No one ever said it was "all the same service". I do things better than some Marines. I've had guys with combat experience tell me they'd rather be someplace where someone might be shooting at them than sail under the ocean in excess of 400 feet. I feel the same way in reverse, but... If we were told to switch places, we would. Sure we'd bitch about it the whole way ("a bitching sailor is a happy sailor", and I'm sure the other services have similar sayings), but we'd do it. This isn't a "ours is not to reason why" type of thing. It's about doing what you are told to do because you put your name on the dotted line and swore an oath to do so. She got herself a spot at one of the most highly regarded learning centers in the US, and in return she had a job to do and a debt to pay, which she refused to do, not because she thought war was morally wrong, not because it would be dangerous, but because she thought it wasn't what she trained for.

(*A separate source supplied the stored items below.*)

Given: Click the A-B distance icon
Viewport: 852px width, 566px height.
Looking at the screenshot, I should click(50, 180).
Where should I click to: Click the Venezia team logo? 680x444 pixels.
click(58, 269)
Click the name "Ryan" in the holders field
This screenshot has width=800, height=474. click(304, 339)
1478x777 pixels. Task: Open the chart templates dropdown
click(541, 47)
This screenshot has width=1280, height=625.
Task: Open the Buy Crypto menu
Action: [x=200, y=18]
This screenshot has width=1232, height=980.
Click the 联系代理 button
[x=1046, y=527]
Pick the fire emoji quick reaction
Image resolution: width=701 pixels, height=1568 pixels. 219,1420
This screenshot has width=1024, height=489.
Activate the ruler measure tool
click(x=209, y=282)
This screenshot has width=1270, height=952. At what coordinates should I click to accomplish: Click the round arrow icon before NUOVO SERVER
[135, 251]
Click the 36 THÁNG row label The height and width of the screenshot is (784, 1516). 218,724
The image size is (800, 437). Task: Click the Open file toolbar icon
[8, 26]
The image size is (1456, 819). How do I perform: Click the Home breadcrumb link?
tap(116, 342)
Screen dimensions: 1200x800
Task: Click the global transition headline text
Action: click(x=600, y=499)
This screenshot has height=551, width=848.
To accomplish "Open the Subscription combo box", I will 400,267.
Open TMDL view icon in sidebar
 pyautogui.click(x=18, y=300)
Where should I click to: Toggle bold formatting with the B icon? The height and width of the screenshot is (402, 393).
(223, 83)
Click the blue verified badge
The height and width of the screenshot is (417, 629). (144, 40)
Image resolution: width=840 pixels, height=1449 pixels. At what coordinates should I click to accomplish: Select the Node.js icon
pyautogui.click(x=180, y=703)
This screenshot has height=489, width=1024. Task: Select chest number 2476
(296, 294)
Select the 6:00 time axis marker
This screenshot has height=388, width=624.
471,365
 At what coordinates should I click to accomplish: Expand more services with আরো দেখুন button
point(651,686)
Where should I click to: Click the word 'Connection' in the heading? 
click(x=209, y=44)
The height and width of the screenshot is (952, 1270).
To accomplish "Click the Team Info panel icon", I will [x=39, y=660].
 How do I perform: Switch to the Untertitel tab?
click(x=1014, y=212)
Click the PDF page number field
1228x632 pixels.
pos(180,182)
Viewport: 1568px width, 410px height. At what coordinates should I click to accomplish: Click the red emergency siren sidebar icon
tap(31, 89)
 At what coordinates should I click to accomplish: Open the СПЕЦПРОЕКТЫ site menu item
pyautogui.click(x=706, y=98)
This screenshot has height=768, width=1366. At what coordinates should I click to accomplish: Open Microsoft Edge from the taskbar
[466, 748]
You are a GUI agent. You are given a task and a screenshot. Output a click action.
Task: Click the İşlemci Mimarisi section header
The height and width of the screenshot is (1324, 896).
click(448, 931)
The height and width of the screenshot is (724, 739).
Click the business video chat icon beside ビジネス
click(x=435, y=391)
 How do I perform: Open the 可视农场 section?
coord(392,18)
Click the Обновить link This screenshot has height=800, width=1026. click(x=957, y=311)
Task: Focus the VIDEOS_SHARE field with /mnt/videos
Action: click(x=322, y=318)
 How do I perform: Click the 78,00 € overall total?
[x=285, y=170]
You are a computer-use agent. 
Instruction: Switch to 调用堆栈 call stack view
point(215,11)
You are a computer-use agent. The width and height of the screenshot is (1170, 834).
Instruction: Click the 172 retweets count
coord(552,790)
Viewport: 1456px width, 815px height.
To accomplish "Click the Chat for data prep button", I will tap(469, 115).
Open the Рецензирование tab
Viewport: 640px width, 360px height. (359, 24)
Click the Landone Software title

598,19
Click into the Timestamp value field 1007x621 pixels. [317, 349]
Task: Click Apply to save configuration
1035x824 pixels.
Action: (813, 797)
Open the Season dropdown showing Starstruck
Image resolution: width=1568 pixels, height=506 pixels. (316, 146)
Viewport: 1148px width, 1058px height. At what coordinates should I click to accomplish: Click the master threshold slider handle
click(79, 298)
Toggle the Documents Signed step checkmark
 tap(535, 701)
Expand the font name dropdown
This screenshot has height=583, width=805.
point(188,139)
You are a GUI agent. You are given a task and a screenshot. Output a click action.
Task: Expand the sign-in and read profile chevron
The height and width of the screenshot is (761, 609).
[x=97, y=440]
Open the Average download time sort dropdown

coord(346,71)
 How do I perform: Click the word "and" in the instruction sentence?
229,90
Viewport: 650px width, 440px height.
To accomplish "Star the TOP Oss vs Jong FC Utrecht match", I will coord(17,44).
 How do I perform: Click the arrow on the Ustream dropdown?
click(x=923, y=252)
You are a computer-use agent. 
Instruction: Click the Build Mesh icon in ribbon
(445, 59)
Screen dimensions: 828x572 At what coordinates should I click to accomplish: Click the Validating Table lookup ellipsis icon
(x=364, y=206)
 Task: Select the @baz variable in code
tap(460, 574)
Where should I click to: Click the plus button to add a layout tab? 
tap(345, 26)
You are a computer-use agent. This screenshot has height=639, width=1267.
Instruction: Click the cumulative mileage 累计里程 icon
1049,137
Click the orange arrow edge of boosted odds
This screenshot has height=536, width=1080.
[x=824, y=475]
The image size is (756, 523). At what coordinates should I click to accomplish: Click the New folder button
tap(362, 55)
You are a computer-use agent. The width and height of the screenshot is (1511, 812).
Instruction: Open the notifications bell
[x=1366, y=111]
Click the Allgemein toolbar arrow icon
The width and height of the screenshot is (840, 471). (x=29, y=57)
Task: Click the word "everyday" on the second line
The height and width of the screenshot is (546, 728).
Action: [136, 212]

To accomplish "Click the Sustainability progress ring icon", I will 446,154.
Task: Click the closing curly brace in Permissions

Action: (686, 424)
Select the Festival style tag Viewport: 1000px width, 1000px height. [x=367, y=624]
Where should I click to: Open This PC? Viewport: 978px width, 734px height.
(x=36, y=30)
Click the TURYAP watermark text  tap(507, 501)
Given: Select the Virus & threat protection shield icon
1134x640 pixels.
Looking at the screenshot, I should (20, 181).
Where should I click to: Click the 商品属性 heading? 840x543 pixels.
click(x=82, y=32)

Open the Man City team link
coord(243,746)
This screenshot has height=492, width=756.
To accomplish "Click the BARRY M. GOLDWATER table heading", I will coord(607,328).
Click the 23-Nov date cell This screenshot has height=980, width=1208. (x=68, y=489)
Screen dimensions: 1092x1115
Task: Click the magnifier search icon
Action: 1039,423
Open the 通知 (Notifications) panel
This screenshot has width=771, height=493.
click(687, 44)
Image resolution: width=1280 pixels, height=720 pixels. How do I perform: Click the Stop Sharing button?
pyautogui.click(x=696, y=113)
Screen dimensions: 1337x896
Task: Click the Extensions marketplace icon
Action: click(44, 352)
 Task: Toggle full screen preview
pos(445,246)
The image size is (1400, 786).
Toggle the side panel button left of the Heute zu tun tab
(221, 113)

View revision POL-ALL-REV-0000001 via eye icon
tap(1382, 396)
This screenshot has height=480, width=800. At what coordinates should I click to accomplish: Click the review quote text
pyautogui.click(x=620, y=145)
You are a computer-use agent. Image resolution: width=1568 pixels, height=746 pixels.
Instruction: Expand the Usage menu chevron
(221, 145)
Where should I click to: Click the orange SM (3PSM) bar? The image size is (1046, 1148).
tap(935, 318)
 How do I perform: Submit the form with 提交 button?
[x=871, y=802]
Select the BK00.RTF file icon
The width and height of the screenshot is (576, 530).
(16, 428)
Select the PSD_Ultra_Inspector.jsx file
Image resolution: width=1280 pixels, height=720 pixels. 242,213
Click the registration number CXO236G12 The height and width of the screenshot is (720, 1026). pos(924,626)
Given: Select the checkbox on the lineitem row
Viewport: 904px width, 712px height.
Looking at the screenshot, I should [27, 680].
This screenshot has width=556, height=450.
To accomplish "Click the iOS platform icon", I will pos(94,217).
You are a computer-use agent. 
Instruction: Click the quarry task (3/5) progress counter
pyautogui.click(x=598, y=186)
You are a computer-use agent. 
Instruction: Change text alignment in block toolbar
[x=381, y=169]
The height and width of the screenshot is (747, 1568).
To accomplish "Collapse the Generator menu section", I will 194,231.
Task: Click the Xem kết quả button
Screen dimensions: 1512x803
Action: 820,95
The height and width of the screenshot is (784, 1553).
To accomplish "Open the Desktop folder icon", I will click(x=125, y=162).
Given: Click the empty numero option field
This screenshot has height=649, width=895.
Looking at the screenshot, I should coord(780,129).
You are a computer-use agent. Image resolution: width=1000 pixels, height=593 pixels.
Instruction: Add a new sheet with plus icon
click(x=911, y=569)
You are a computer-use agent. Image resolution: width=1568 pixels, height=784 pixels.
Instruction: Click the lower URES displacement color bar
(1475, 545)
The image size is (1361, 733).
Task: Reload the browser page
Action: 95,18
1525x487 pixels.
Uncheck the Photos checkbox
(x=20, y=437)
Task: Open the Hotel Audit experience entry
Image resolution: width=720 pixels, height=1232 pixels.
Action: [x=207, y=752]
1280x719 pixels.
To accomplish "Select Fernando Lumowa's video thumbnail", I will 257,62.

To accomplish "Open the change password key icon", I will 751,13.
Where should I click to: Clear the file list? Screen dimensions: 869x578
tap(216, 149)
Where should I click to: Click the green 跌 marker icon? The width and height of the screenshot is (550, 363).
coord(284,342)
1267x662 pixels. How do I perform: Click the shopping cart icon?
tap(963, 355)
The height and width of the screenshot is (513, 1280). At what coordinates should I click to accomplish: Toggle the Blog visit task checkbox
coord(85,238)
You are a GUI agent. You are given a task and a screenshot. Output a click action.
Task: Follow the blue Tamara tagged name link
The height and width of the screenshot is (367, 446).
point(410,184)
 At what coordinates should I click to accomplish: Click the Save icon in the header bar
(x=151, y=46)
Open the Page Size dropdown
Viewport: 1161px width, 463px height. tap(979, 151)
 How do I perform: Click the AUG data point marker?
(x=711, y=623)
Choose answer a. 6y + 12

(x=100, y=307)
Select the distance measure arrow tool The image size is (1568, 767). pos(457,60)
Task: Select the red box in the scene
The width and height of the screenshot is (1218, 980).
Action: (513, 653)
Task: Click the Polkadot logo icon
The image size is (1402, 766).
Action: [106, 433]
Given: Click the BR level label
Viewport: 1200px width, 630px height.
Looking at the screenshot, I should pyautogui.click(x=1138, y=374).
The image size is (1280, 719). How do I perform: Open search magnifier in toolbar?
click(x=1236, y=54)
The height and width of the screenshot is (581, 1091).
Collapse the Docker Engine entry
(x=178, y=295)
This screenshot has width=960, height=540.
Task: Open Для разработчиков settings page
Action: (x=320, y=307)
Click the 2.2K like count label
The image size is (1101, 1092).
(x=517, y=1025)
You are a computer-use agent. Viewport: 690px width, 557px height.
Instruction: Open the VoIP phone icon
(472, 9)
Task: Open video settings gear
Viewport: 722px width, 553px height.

For what it's worth I joined the Navy over other services because they offered me a better deal. ::shrug::

No, I don't have to support her career, other than her career being what the Navy says it is. The most valuable skills the service taught her were to lead, administer, and learn. Sometimes (if not most) of the time you get in places that don't use your formal schooling. Such is life of an officer (or enlisted person). It works the same way in the civilian world too. Many people don't get jobs based on what they went to college for. My brother spent four years getting a degree in physical therapy; his first jobs were in sales, and now he's head of admissions at a state university. Life's funny like that.

I agree with you, the whole "guns/butter" ratio is way out of whack, but that is an entirely different issue.